MGMT

Oracular Spectacular

It’s safe to say that, back in November, had anyone asked us which band’s album would be the first of the new year rush-released due to unprecedented demand, our answer would emphatically have been: “Not MGMT”. That’s not because the self-styled ’70s futurists seemed in any way undeserving of the current furore. It’s only because the last time an album was fast-tracked this quickly it was after Kate Nash’s so-planned ‘slow-burner’ of a single ‘Foundations’ accidentally clattered straight up the chart to Number Two last July, then stayed there for five weeks. Last time we checked, MGMT didn’t have a record-breaking Number Two single. They didn’t even have a name anyone could agree how to say. With their stoner-rock beanies and prog-rock odyssies, it was to the top of the Most Underrated Of 2008 critics’ lists rather than to the front of the display racks of Zavvi that their debut seemed most obviously destined. However, if the stacks of import-only copies of ‘Oracular Spectacular’ shipped in from the States (where the album has been available since the end of January) to satisfy the Brits have already proved one thing, it’s that MGMT are anything but predictable.

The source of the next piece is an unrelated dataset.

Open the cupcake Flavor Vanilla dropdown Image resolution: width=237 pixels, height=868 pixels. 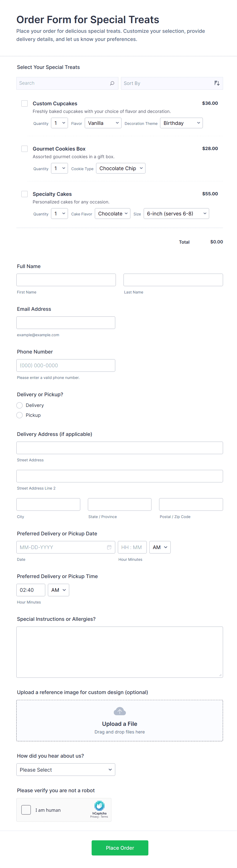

“Let’s make some music, make some money, find some models for wives. I’ll move to Paris, shoot some heroin and fuck with the stars”, goes opening track ‘Time To Pretend’; already one of the most-quoted lyrics of 2008. The thing is, after a cursory glance at their sleeves for their primary influences (David Bowie, T-Rex, Fleetwood Mac, anything bombastic and ’70s, basically) we’re not sure they are pretending. Andrew VanWyngarden and Ben Goldwasser might look like hippies; they might be credible, fascinating, boundary-pushing artistic originators; but they don’t have any qualms about signing to a major record label that’s going to pump millions of dollars into choppering them from Wireless to yet another day of press and promotion if it’s going to make them a household name. It’s an alt.rock oxymoron pre-loaded to blow Ryan Jarman’s entire belief system apart, and why not? As ‘Time To Pretend’ concludes: “If you’ve got the vision/Why not have some fun?”It’s that vision which is the key to what makes ‘Oracular Spectacular’ – produced by Mercury Rev’s Dave Fridmann – such an important debut.

For all ‘Time To Pretend’’s big talk about embracing rock’s most hackneyed stereotypes, musically the one thing MGMT never are is a cliché. Just as that track ends with you thinking you’ve got them down as neo-psychedelic yuppies in thrall to The Flaming Lips and ostentatious cymbal crashes, ‘Weekend Wars’ opens up a whole new world of Neil Young, baroque and introspection: “Once I was too lazy to bathe/Or paint or write or try to make a change /Now I can shoot a gun to kill my lunch/And I don’t have to love or think too much”. Indeed, for a self-proclaimed bunch of no-nonsense capitalists, there’s a lot of metaphysical moon-gazing going on in MGMT’s lyrics. Witness ‘4th Dimensional Transition’ – a pagan-like cacophony of tribal drumming and questions such as “I am fire, where’s my form?” Or the fact that they got the name for their album by typing the words ‘mystic bullshit’ into Google and looking for alternatives. By fourth track ‘Electric Feel’, they’re off again. This time morphing into electro-funk cringe-meisters manning the mic on ladies’ night: “I said ooh girl, shock me like an electric eel/Baby girl, turn me on with your electric feel”. Unbelievably, they still manage to come out the other side of it more Bowie than Bee Gees – experimental pop chameleons, game enough to try anything at least once.

If there’s one shadow that falls across ‘Oracular Spectacular’’s lunar soundscapes though, it’s that the back-end lacks the twisted punch of the first half. But there is a fair trade-off; the top’s massive cosmic-pop hooks swapped for gargantuan ’70s FM anthems. From the coke-rock wizardry of ‘Of Moons, Birds & Monsters’, to the Elton John adulation at work in ‘The Handshake’, ‘Oracular…’ just gets more ambitious and elaborate the further it goes. Inevitably though, underneath the force of so much extravagance, MGMT’s self-assured armour splits. “People always told me, don’t forget your roots/I know I can feel them underneath my leather boots” (‘The Handshake’), cautions Andrew VanWyngarden on what could be interpreted as a perilous tale of what happens when you exchange your counter-culture ideals for a big Columbia logo on your CD. Is this rare moment of downbeat earnestness where MGMT drop the façade to reveal their real selves? Or is it just one final sardonic dig at the Jarmans of this world and their quaint and out-dated indie morality? MGMT aren’t telling.

Two things are for sure, though. For all its musical philandering, unbridled excess and shrouds of irony, you’ll be hard-pressed to find a record with more musical depth and warmth all year than this one. And right now, while in possession of the most in-demand debut in the world, that pop-star life plan thing’s working out quite nicely for MGMT, thanks ever so much.